INFORMATION SHOWN:

>> Begin

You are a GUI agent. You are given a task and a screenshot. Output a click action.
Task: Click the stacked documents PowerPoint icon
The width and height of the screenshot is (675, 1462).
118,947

>> End
>> Begin

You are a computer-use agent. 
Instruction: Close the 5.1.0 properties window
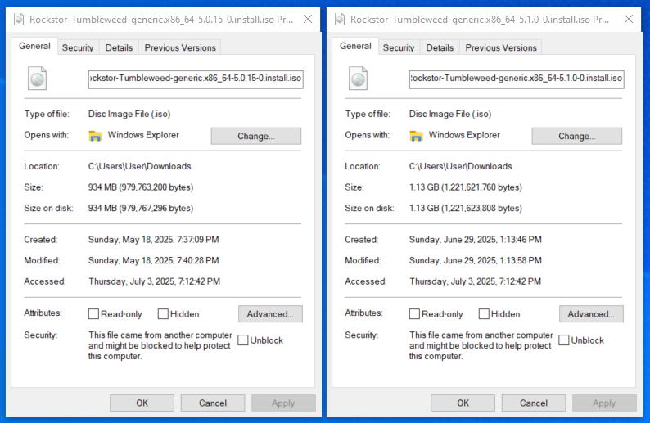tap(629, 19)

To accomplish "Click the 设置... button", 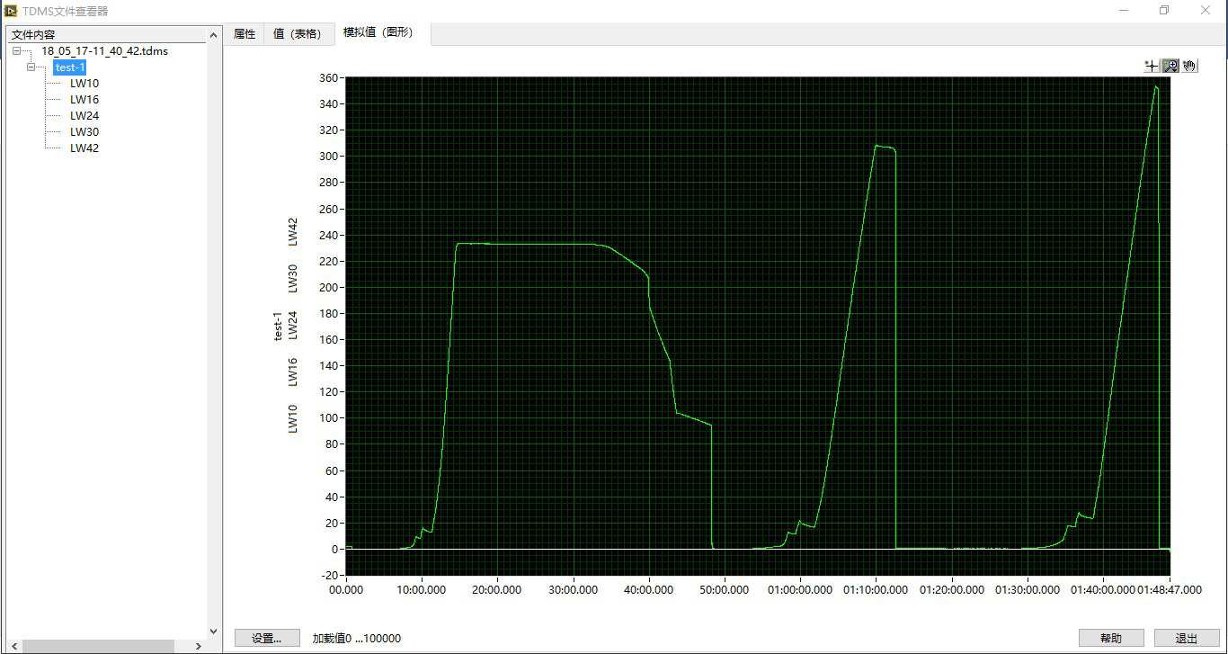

>> End

REQUIRED TASK: Report each line of the records that contains the word "agent", copied in full. Case counts.

THE ANSWER:
You are a GUI agent. You are given a task and a screenshot. Output a click action.
You are a computer-use agent. 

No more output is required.